Exercise aim:
Output all records exactly, with no images.

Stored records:
▼

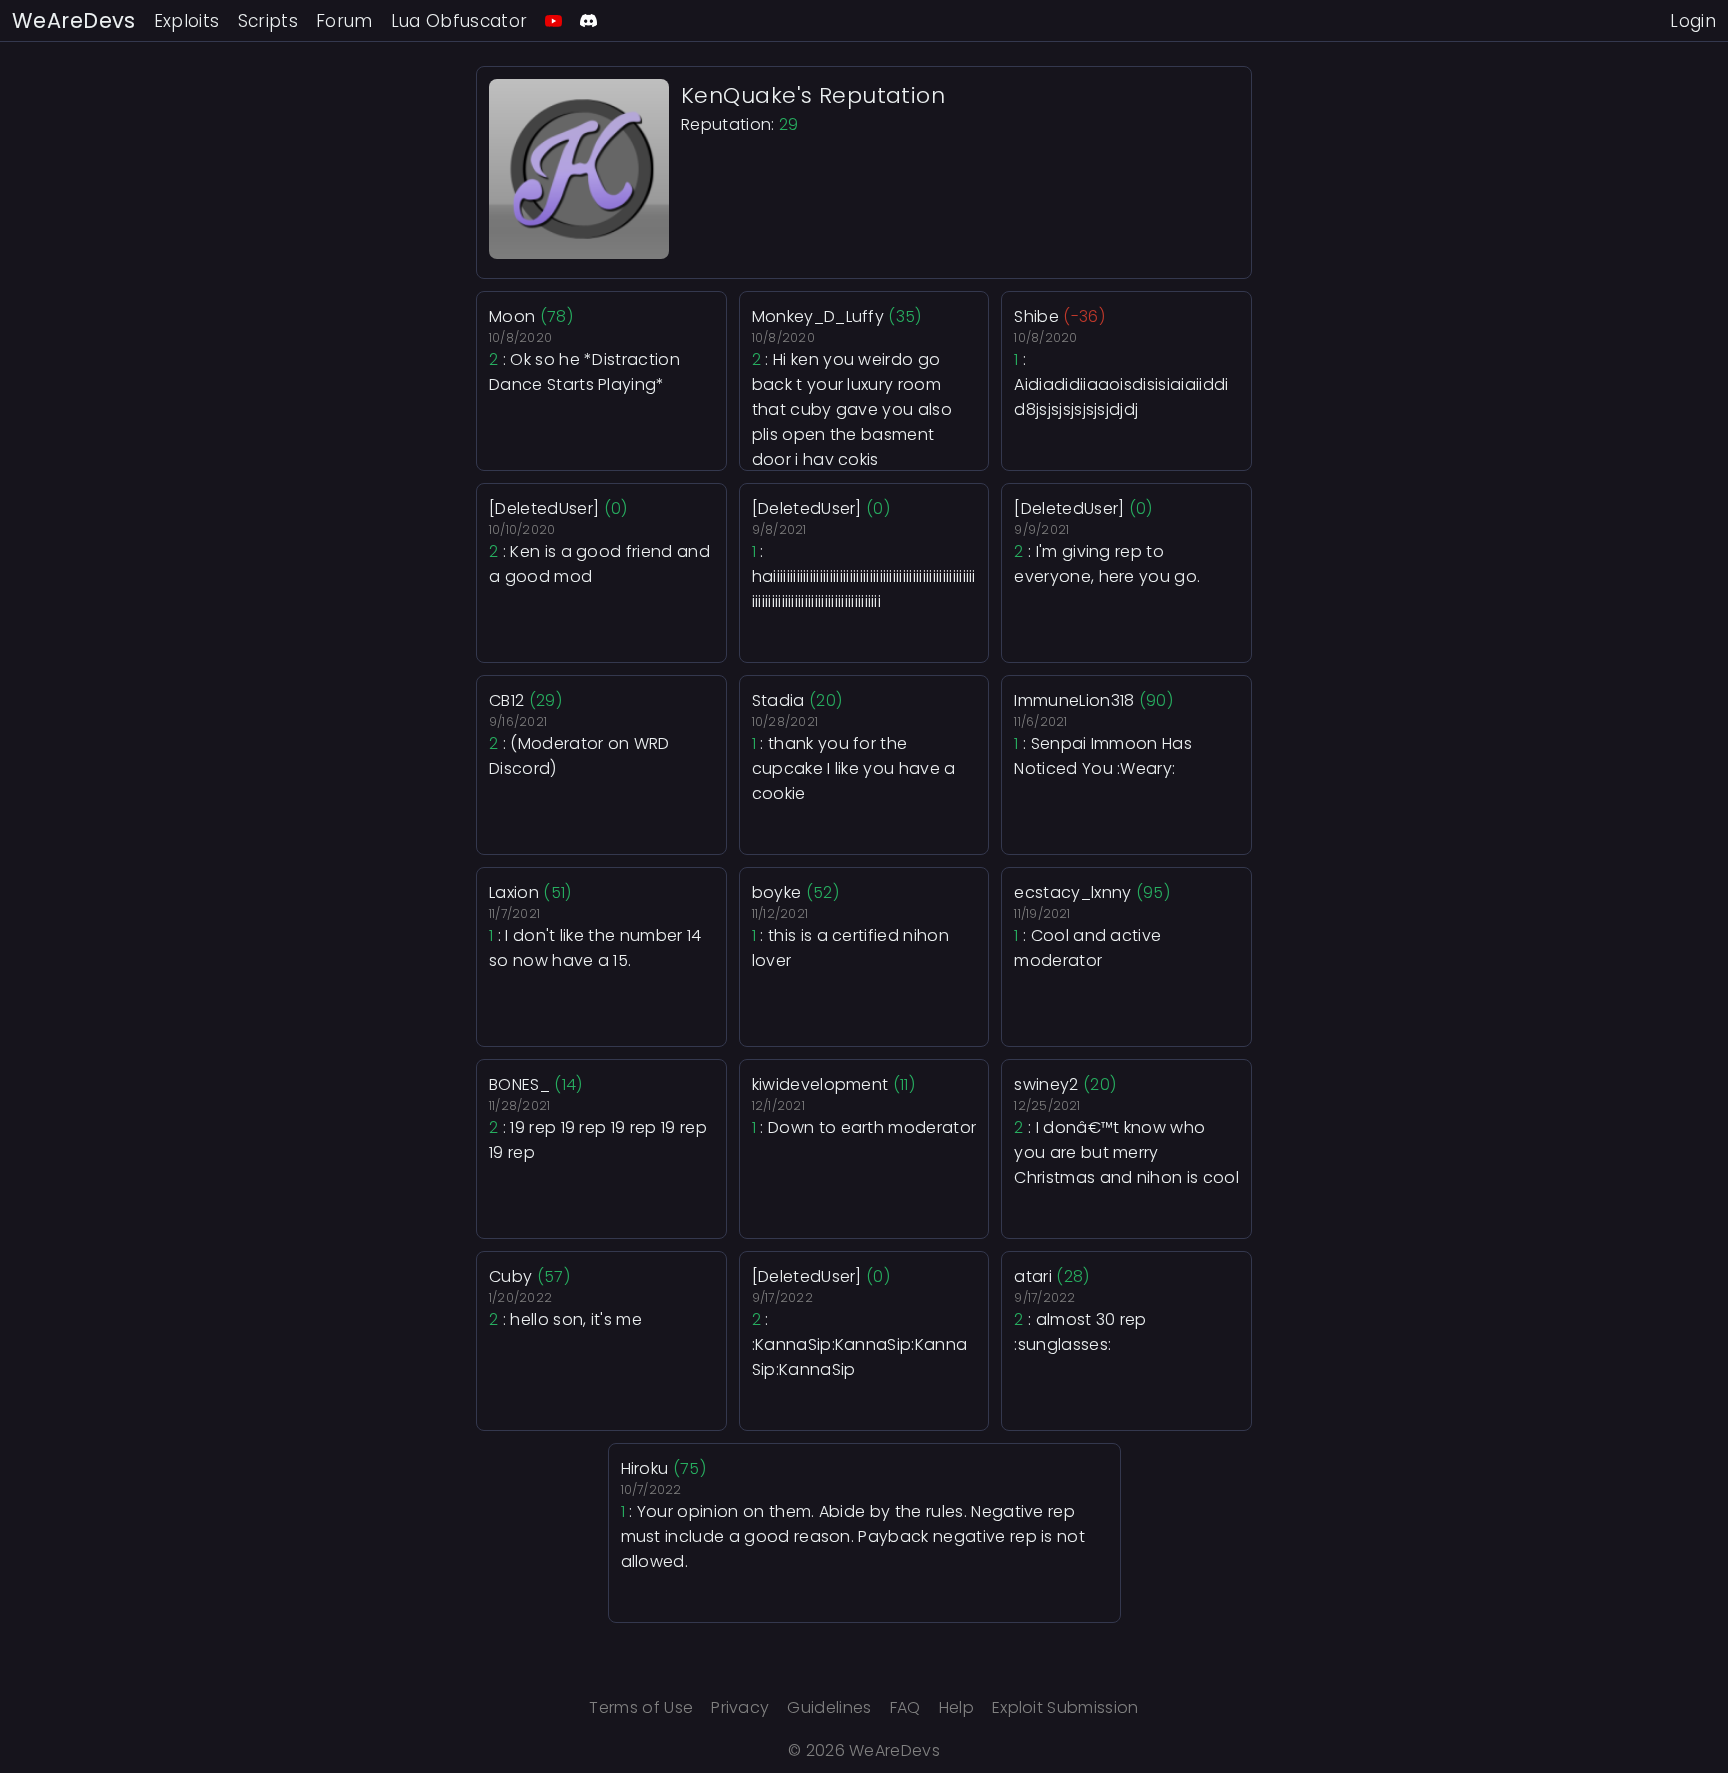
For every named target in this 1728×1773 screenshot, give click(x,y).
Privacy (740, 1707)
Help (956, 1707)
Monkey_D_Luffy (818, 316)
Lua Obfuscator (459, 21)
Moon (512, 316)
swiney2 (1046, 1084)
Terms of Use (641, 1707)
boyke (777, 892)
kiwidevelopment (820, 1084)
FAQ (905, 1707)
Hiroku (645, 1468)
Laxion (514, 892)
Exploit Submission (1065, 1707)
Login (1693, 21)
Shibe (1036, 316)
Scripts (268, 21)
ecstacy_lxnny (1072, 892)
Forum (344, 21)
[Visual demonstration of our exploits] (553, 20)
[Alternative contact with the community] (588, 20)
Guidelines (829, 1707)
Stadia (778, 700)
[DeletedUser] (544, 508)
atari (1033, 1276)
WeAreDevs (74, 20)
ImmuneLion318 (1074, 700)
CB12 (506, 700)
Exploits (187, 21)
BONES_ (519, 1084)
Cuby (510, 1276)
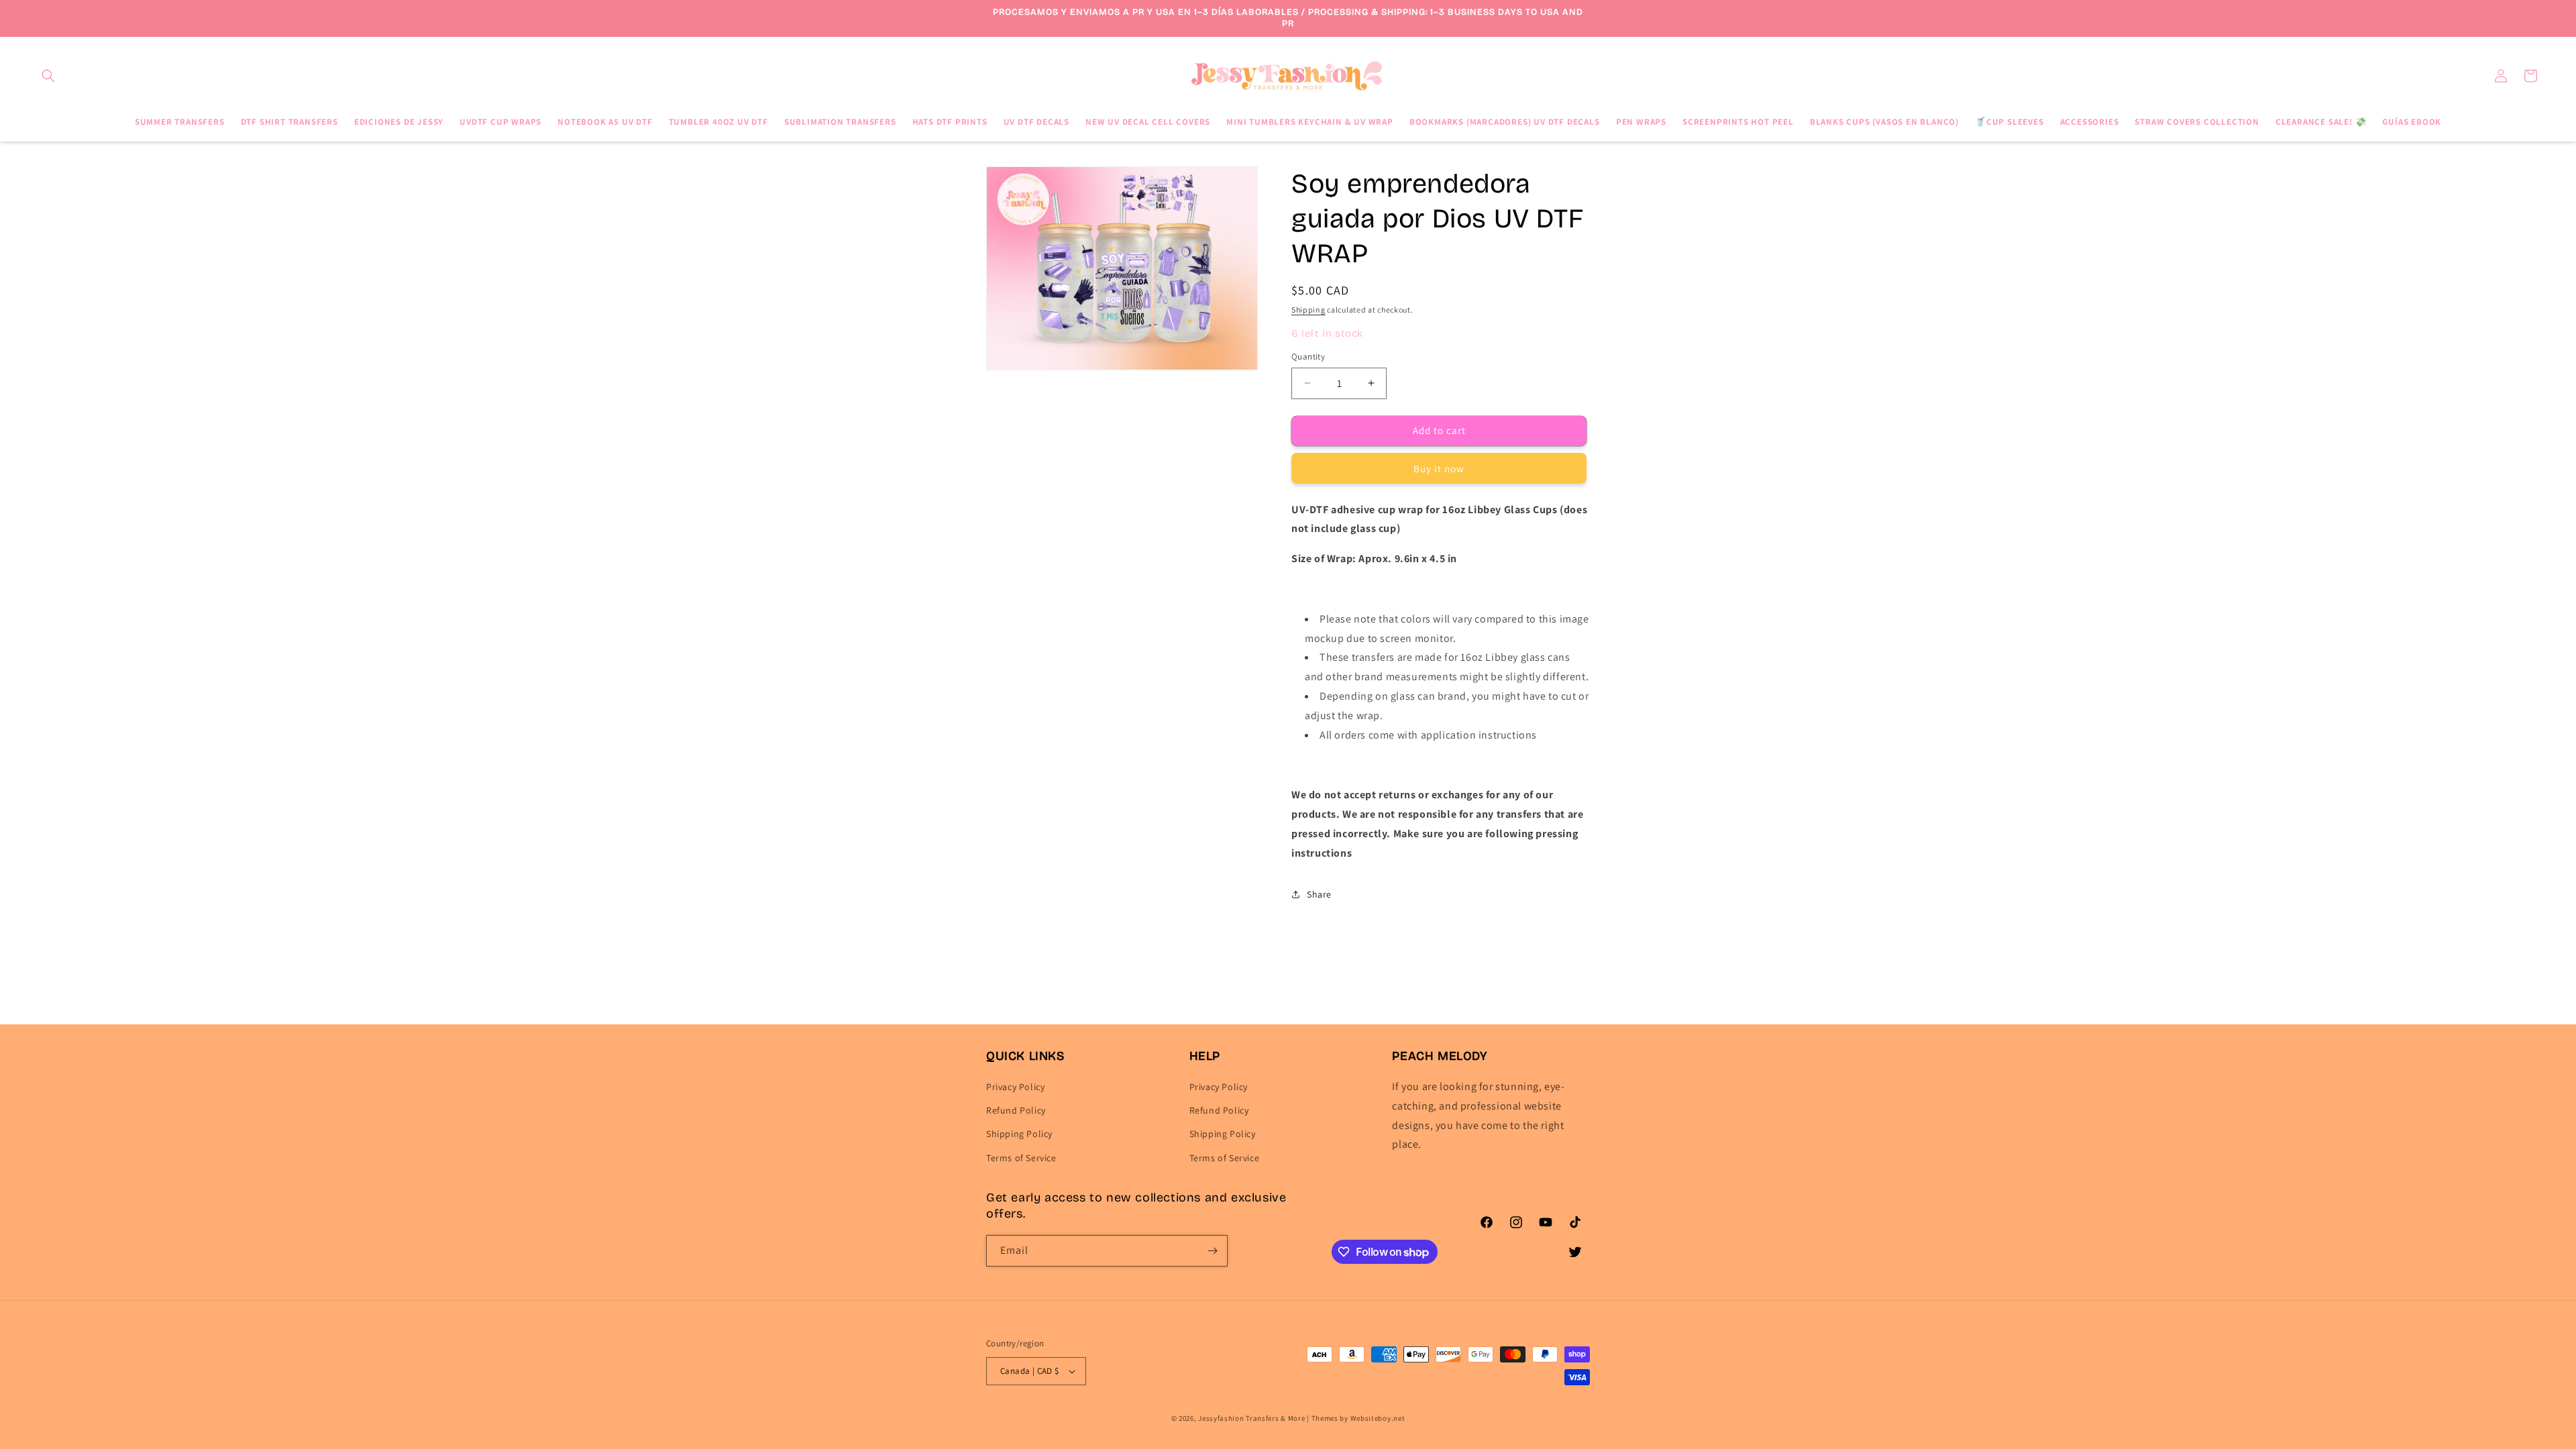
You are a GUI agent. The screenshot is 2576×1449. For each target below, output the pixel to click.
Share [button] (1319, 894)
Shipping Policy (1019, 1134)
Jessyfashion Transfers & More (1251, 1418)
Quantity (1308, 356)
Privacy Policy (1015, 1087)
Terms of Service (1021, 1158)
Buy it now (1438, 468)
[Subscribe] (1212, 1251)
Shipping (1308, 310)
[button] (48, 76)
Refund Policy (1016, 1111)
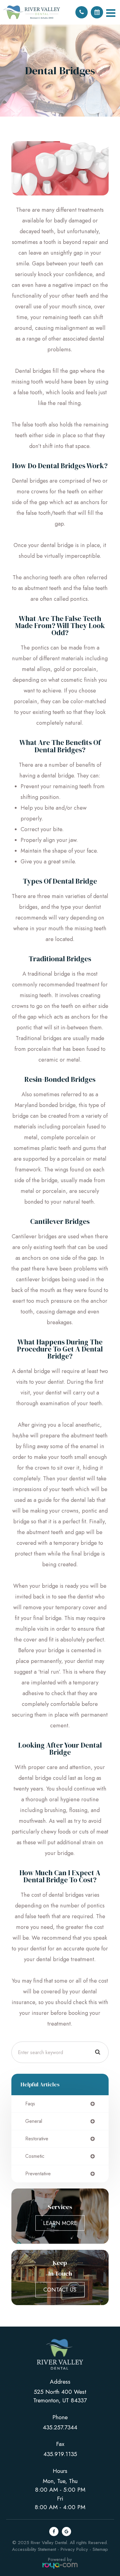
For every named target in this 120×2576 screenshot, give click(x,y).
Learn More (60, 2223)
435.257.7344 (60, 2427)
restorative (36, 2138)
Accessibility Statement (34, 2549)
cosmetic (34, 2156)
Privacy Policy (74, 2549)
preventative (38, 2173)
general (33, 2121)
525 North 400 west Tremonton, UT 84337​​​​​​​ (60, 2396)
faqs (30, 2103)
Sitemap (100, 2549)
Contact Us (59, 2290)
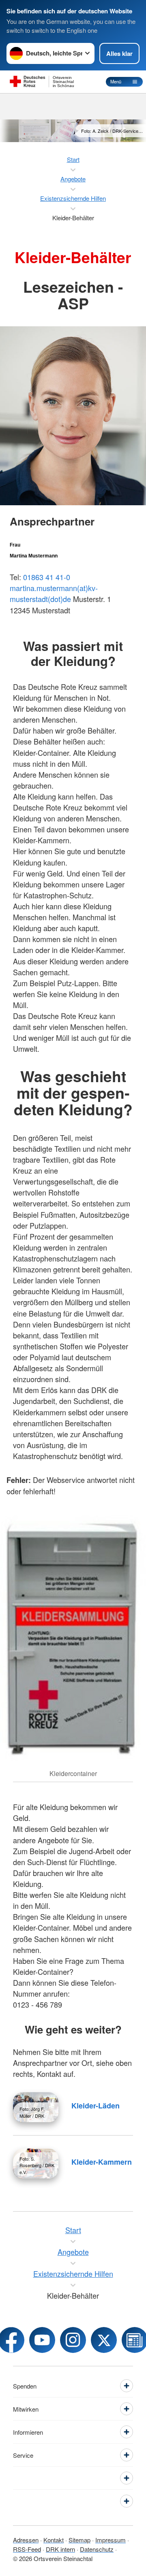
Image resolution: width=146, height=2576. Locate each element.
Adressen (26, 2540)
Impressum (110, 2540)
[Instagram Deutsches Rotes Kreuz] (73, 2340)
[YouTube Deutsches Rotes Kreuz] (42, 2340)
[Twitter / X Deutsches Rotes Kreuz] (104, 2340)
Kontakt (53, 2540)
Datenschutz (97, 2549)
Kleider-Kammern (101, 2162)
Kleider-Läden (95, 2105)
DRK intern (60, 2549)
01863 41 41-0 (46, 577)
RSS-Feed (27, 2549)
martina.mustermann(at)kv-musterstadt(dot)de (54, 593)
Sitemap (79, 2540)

▲

Response to this task:
For every named target in this 1728×1773 screenshot, give click(x,y).
Privacy (740, 1707)
Help (956, 1707)
Monkey_D_Luffy (818, 316)
Lua Obfuscator (459, 21)
Moon (512, 316)
swiney2 (1046, 1084)
Terms of Use (641, 1707)
boyke (777, 892)
kiwidevelopment (820, 1084)
FAQ (905, 1707)
Hiroku (645, 1468)
Laxion (514, 892)
Exploit Submission (1065, 1707)
Login (1693, 21)
Shibe (1036, 316)
Scripts (268, 21)
ecstacy_lxnny (1072, 892)
Forum (344, 21)
[Visual demonstration of our exploits] (553, 20)
[Alternative contact with the community] (588, 20)
Guidelines (829, 1707)
Stadia (778, 700)
[DeletedUser] (544, 508)
atari (1033, 1276)
WeAreDevs (74, 20)
ImmuneLion318 (1074, 700)
CB12 (506, 700)
Exploits (187, 21)
BONES_ (519, 1084)
Cuby (510, 1276)
You are a GUI agent. The screenshot is 2576×1449. For each target below, output the pixel to click.
Share [button] (1319, 894)
Shipping Policy (1019, 1134)
Jessyfashion Transfers & More (1251, 1418)
Quantity (1308, 356)
Privacy Policy (1015, 1087)
Terms of Service (1021, 1158)
Buy it now (1438, 468)
[Subscribe] (1212, 1251)
Shipping (1308, 310)
[button] (48, 76)
Refund Policy (1016, 1111)
For every named target in this 120×2576 screenshot, give click(x,y).
Learn More (60, 2223)
435.257.7344 (60, 2427)
restorative (36, 2138)
Accessibility Statement (34, 2549)
cosmetic (34, 2156)
Privacy Policy (74, 2549)
preventative (38, 2173)
general (33, 2121)
525 North 400 west Tremonton, UT 84337​​​​​​​ (60, 2396)
faqs (30, 2103)
Sitemap (100, 2549)
Contact Us (59, 2290)
Image resolution: width=146, height=2576. Locate each element.
Adressen (26, 2540)
Impressum (110, 2540)
[Instagram Deutsches Rotes Kreuz] (73, 2340)
[YouTube Deutsches Rotes Kreuz] (42, 2340)
[Twitter / X Deutsches Rotes Kreuz] (104, 2340)
Kontakt (53, 2540)
Datenschutz (97, 2549)
Kleider-Kammern (101, 2162)
Kleider-Läden (95, 2105)
DRK intern (60, 2549)
01863 41 41-0 (46, 577)
RSS-Feed (27, 2549)
martina.mustermann(at)kv-musterstadt(dot)de (54, 593)
Sitemap (79, 2540)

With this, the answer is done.